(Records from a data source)
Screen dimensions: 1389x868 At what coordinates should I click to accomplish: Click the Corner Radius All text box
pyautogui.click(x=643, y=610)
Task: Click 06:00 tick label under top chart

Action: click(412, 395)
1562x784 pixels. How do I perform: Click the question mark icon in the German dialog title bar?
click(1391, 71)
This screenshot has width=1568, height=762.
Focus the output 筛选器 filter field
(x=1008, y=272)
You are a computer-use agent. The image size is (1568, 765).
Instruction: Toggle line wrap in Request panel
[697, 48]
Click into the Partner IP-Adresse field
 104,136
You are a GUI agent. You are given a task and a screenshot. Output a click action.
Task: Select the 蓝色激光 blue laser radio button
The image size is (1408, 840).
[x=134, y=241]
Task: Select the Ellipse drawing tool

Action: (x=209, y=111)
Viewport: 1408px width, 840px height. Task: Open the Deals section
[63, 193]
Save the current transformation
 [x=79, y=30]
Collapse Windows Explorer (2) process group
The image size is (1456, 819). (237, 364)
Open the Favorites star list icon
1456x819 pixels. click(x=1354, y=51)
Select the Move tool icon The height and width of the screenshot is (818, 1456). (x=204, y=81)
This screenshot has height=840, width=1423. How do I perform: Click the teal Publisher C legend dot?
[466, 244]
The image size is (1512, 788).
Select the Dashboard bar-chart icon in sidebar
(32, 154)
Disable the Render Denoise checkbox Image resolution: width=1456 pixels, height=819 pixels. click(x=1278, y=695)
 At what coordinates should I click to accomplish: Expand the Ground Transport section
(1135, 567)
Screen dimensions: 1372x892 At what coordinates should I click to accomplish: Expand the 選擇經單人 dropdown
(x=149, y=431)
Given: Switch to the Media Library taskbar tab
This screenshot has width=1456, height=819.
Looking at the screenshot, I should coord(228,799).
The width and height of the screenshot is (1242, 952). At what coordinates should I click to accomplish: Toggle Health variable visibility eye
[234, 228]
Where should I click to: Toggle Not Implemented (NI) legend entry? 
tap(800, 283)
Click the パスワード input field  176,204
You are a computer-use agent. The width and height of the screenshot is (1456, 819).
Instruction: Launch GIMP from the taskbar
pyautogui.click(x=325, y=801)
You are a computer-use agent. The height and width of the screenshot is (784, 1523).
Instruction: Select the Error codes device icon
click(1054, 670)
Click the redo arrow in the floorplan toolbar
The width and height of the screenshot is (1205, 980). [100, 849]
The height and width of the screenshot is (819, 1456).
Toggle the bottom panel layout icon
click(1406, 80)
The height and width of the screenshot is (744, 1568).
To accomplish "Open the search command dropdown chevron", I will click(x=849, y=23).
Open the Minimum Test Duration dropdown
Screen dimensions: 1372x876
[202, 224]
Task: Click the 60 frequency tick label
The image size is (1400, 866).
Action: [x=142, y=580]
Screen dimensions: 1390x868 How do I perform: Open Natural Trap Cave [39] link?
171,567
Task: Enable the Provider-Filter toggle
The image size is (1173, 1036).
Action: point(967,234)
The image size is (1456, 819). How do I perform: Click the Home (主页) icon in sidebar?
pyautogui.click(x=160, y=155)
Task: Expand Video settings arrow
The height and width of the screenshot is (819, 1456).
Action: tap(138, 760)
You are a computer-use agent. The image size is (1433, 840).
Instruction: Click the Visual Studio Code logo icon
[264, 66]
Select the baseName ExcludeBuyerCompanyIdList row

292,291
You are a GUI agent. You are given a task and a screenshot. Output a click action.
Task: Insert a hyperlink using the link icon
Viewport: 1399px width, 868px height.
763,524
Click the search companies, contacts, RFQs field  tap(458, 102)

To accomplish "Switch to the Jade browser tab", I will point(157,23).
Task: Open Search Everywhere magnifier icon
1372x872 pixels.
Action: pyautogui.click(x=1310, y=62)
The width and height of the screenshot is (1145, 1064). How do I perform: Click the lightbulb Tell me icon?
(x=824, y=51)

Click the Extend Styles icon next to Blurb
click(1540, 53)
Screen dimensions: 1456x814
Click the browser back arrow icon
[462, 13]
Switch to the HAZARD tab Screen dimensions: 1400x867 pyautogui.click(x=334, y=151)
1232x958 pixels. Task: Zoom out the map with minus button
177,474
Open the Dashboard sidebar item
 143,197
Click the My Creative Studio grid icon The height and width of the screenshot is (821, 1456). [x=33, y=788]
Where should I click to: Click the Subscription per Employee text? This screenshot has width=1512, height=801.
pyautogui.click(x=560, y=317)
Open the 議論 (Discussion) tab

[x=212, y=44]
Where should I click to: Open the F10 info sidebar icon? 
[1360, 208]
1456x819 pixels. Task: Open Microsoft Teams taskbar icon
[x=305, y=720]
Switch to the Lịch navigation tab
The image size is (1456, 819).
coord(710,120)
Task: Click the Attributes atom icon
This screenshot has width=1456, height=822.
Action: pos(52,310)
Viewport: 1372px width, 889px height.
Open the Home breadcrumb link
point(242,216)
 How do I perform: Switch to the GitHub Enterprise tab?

§ **ACTIVITY**:
Where a line of the data holds "agent", show that line.

§ **RESULT OF THIS TASK**:
You are a computer-use agent. The image size is (1568, 765).
You are a GUI agent. You are given a task and a screenshot. Output a click action.
You are a computer-use agent. The width and height of the screenshot is (1456, 819).
You are a computer-use agent. The height and width of the screenshot is (784, 1523).
You are a computer-use agent. The image size is (1433, 840).
You are a GUI agent. You are given a task and a screenshot. Output a click action.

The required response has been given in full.